Top of Exercise inputs
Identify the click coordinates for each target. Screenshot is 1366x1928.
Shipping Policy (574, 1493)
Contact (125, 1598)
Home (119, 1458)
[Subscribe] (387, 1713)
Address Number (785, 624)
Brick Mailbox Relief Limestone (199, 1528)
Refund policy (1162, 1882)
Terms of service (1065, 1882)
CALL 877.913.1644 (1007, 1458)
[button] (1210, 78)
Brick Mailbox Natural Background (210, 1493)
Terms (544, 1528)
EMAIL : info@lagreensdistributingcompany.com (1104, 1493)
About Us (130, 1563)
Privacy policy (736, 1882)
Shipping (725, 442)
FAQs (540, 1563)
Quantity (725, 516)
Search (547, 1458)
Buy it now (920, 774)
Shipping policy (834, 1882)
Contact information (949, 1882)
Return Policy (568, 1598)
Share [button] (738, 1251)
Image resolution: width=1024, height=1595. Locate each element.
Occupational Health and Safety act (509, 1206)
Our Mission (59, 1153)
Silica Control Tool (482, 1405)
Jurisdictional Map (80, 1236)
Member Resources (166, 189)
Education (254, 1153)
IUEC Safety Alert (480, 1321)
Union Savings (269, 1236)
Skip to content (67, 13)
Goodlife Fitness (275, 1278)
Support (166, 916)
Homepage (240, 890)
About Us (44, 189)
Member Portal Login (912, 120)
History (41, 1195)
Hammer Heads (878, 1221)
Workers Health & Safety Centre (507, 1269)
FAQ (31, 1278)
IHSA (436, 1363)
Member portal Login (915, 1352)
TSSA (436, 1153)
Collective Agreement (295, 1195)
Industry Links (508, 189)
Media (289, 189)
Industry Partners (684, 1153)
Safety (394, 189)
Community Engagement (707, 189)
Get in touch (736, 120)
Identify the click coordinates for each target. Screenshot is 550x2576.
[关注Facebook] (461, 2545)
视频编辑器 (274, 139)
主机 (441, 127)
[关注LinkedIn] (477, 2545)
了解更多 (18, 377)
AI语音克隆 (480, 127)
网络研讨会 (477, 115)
Bottom of Exercise inputs
> _Exercise requirements_
Give only the number of lines above that hold the string "Mailbox".

> _Problem solution_
2